Parallèlement à ce mouvement stratégique impliquant, le métier même du client a vu ses conditions d’exécution se modifier. Le développement de la concurrence chinoise (ou même des pays d’Europe de l’est) sur des productions simples, en grandes quantités, produites avec beaucoup de main d’œuvre payée moins chère qu’en France a conduit les entreprises françaises qui souhaitaient survivre à développer des process de plus en plus précis, automatisés et robotisés. Disposant d’un site en Europe de l’Est et d’un site en France, cet industriel a appris progressivement à jongler entre ses usines pour être au plus près des attentes de ses clients. Ainsi, les productions mises au point en France sont progressivement transférées à l’Est, où elles sont produites pour des coûts moindres. La prochaine étape pour lui est à présent de considérer son parc industriel comme un seul et même outil ; et de jongler avec les machines, les compétences, les plannings de production,…

Et de fait, il découvre la nécessité de s’adjoindre un fonction d’industrialisation groupe permettant cette optimisation de ses moyens de production. Le terrain de jeu n’est plus localisé, mais a minima européen.

Dans la réflexion sur l’organisation en cours à ce jour apparaissent donc des besoins de spécialisation qui n’étaient pas en jeu dans la posture de fournisseur de deuxième niveau. Là où chaque site gérait son parc machines se dégage la nécessité de construire une fonction industrialisation groupe. Là où le client fournisseur du secteur automobile effectuait les contrôles avant lancement des productions, une fonction industrialisation apparaît aussi mais de nature différente, centrée sur le process. La nécessité de travailler la compétitivité et les spécialités appelle des compétences en robotique. La  fonction production s’en trouve modifiée. Une fonction autonome de logistique est créée. Et je pourrais encore allonger la liste de l’effet papillon des mutations de l’écosystème dans l’organisation de cette entreprise familiale.

Face à ces mutations, ce dirigeant se retrouve confronté à la nécessité de faire des choix impliquant pour sa PMI. Créer de nouveaux postes à fortes composantes techniques et managériales (des profils nouveaux), revoir les périmètres des services existants (en bousculant les habitudes), faire changer la nature du travail produit et par conséquent les codes techniques culturels (multiplier les temps d’apprentissage et de réajustement), ralentir son choix de diversification pour prendre le temps d’absorber ces évolutions sans mettre en danger son résultat actuel pour garder la confiance des banques, …
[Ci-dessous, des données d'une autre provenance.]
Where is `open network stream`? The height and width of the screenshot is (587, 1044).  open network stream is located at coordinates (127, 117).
L’ensemble de ces choix touche au cœur même de l’organisation car c’est le métier de l’entreprise et le travail qui en découle pour les individus qui sont concernés. Et cet aller retour entre les enjeux stratégiques et économiques de l’entreprise et les enjeux humains et sociaux est un exercice souvent difficile pour un dirigeant d’entreprise familiale qui porte aussi l’enjeu de perpétuer la tâche paternelle.

Comme le note Thomas Philippon (1) dans « le capitalisme d’héritiers », pour des raisons historiques sur lesquelles nous ne reviendront pas ici, la mauvaise qualité du dialogue social dans les entreprises françaises est un des freins au développement et à la compétitivité.
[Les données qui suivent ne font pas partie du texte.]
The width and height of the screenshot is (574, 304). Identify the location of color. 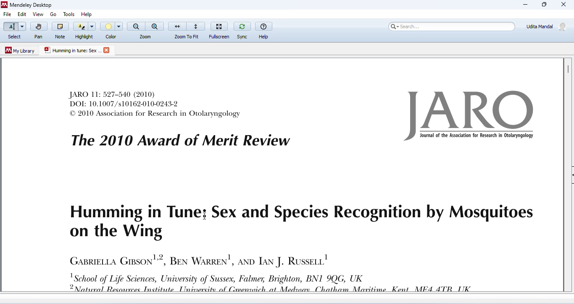
(112, 30).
Or dans ce bousculement permanent que provoque l’écosystème sur le travail en entreprise, seul l’établissement d’un dialogue professionnel et dépassionné autour de l’activité, du travail et de « ce qui doit être fait » est à même de pouvoir modifier dans des délais raisonnables la structure du travail. Il suppose un respect mutuel des parties et une confiance dans les compétences de chacun, celle de développer une stratégie durable pour ceux qui sont en charge de la construire ; celle de connaître le travail comme il se fait ou pourrait se faire de la part de ceux qui le font. Cette reconnaissance mutuelle est la clef de voute de la maîtrise du temps dans les phases de mutation profonde.

Le capitalisme d’héritiers, la crise française du travail – Thomas Philippon La République des Idées – Seuil – 2007.